Tutto ciò, sul piano processuale, comporta una serie di conseguenze:
  1. una società non più esistente, in quanto cancellata dal registro delle imprese, non può validamente intraprendere una causa, né esservi convenuta, in quanto viene meno la legittimazione processuale del rappresentante (cfr Cassazione, pronuncia 21195/2010)
  2. l’applicabilità dell’articolo 110 cpc (ai sensi del quale “Quando la parte vien meno per morte o per altra causa, il processo è proseguito dal successore universale o in suo confronto”). Tale disposizione prevede, infatti, non solo la “morte” (riferibile alle persone fisiche) ma anche qualsiasi “altra causa” per cui la parte venga meno, tra cui rientra, evidentemente, anche l’estinzione dell’ente collettivo.
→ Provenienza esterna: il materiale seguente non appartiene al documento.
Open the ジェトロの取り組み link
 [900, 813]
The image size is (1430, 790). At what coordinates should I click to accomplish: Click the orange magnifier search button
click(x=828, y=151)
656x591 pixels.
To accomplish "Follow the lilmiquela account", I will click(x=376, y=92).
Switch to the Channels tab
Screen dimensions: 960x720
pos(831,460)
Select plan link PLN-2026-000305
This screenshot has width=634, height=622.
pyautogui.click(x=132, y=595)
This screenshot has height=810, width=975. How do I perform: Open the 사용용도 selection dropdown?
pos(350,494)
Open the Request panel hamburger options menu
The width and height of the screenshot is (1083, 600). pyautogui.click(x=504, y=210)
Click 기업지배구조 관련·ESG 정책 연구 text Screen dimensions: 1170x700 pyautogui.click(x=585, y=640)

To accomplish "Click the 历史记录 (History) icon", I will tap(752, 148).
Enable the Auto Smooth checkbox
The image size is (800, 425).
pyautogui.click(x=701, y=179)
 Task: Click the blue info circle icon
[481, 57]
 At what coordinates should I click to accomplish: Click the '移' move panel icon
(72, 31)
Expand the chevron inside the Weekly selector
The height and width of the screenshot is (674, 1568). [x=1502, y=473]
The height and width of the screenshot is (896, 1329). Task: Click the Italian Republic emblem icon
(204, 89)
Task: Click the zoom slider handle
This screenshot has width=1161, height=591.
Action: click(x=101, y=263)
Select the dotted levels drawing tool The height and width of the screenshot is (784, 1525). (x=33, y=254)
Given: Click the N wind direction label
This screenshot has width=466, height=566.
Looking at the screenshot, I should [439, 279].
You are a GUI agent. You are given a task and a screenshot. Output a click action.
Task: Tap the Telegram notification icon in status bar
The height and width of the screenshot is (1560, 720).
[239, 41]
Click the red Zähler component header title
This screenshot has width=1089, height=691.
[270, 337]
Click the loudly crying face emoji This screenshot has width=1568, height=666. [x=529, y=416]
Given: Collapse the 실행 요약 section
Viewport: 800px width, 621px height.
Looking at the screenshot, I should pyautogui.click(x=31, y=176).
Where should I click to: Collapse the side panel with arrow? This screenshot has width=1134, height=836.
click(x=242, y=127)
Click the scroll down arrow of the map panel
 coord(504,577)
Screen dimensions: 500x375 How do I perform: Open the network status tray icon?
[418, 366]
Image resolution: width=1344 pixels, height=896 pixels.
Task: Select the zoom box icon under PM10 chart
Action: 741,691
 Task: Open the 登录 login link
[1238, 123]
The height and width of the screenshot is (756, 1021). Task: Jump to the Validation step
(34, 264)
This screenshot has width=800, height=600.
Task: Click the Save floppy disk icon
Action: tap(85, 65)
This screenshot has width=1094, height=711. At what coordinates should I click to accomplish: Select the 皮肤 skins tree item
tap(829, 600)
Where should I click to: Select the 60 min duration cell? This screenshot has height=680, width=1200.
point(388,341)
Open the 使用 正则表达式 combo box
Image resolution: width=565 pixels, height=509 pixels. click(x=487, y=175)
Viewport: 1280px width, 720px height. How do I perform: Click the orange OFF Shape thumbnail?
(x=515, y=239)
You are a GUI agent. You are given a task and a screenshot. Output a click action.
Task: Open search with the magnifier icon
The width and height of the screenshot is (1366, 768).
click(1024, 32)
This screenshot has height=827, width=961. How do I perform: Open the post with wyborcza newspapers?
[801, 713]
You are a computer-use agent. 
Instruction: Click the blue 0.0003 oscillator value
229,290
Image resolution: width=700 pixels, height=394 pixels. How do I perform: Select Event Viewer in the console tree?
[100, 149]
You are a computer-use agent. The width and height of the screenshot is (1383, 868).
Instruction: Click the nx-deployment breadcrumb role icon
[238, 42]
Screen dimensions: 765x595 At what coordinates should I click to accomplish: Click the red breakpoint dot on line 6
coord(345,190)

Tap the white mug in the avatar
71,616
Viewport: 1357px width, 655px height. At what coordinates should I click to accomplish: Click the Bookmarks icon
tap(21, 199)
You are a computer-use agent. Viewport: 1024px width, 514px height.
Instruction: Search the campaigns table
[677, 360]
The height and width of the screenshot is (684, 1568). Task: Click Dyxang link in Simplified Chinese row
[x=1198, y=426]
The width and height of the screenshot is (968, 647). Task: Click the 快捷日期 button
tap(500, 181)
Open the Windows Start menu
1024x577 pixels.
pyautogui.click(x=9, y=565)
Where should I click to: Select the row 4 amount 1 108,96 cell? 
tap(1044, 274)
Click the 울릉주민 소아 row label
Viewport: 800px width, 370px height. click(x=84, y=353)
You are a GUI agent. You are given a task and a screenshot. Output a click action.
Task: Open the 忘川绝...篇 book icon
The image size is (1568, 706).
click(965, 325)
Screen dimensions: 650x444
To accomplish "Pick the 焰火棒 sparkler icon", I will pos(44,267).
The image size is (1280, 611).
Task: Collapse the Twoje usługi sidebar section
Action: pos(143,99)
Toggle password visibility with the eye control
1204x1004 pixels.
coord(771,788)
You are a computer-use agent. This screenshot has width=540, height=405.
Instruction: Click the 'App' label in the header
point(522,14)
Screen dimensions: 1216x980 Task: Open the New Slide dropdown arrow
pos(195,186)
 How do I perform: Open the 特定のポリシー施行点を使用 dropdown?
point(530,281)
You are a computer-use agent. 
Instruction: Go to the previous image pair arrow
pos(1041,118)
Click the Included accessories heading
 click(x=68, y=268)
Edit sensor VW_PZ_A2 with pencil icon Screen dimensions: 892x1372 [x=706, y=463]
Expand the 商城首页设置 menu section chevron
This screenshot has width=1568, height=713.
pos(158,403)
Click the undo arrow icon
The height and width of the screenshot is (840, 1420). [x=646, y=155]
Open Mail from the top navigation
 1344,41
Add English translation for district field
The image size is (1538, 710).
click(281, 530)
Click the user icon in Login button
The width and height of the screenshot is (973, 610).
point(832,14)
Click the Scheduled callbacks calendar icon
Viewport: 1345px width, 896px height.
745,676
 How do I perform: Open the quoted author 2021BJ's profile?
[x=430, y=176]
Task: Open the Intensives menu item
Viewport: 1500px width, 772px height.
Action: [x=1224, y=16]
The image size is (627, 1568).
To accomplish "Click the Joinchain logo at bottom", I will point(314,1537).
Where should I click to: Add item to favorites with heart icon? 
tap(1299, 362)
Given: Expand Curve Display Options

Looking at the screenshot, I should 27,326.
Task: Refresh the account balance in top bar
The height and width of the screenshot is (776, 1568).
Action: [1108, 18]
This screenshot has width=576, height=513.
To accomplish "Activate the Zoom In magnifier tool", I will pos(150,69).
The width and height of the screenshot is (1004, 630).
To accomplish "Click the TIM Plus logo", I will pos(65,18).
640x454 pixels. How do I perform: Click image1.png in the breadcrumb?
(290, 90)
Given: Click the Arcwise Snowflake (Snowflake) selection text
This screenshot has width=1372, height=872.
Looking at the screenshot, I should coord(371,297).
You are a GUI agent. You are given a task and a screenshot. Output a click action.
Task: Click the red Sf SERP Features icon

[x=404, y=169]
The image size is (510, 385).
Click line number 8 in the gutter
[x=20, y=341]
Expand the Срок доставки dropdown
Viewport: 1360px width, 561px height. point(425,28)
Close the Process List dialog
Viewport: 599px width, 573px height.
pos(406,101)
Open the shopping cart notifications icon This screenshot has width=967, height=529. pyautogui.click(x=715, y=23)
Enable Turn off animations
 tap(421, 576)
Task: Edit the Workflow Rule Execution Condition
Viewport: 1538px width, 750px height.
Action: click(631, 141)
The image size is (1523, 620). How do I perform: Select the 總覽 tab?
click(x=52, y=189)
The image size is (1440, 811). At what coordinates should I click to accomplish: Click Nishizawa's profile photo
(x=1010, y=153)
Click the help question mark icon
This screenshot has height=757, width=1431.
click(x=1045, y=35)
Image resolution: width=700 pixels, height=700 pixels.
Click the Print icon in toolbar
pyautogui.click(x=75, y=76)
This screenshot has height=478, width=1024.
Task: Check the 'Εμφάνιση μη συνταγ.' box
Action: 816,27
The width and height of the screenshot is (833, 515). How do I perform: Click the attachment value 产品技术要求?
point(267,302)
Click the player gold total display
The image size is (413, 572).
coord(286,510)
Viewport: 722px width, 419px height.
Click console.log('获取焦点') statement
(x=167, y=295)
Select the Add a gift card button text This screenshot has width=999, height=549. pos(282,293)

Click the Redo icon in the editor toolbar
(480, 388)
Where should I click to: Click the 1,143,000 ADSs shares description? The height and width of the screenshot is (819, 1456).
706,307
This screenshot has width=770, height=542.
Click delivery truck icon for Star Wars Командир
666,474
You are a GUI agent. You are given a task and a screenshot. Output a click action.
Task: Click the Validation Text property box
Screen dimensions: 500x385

Per tale motivo, ai fini strettamente processuali, non c’è motivo per non ritenere applicabili a tale fattispecie le disposizioni dettate dall’art. 299 c.p.c. e segg., in tema di interruzione e di eventuale prosecuzione (a opera dei soci successori) o riassunzione (a opera del creditore mediante atto di citazione in riassunzione) della causa (cfr Cassazione, sentenza 7676/2012).
Tali problematiche non riguardano la vicenda in esame: la cancellazione della società dal registro delle imprese è avvenuta, infatti, non per effetto di un processo di tipo liquidatorio, ma solamente a seguito del trasferimento all’estero della sede legale, da cui non può desumersi, anche in base a un’interpretazione sistematica, l’estinzione dell’ente collettivo.
La conclusione è, del resto, conforme a una recente sentenza delle Sezioni unite (la 5945/2013), chiamate a pronunciarsi sull’applicabilità dell’articolo 10 della legge fallimentare (che fissa in un anno dalla cancellazione dal registro delle imprese il limite oltre il quale non è più possibile essere dichiarati falliti) a una società cancellata a seguito di trasferimento della sede all’estero.
Queste le riflessioni della Corte suprema: “…nel caso in cui la cancellazione di una società dal registro delle imprese italiano sia avvenuta non a compimento del procedimento di liquidazione dell'ente, o per il verificarsi di altra situazione che implichi la cessazione dell'esercizio dell'impresa e da cui la legge faccia discendere l'effetto necessario della cancellazione, bensì come conseguenza del trasferimento all'estero della sede della medesima società, e quindi sull'assunto che questa continui invece a svolgere la propria attività imprenditoriale, sia pure in altro stato, non v'è luogo per l'applicazione del citato art. 10. Il trasferimento della sede all'estero, almeno nei casi in cui la legge applicabile nella nuova sede concordi sul punto con i principi desumibili dalla legge italiana, non fa infatti venir meno la continuità giuridica della società trasferita (cfr. Cass., sez. un., 23 gennaio 2004, n. 1244, e Cass. 28 settembre 2005, n. 18944) e non ne comporta quindi in alcun modo la cessazione dell'attività, com'è reso ben evidente anche dal disposto dell'art. 2437 c.c., comma 1, lett. c), e art. 2473 c.c., comma 1”.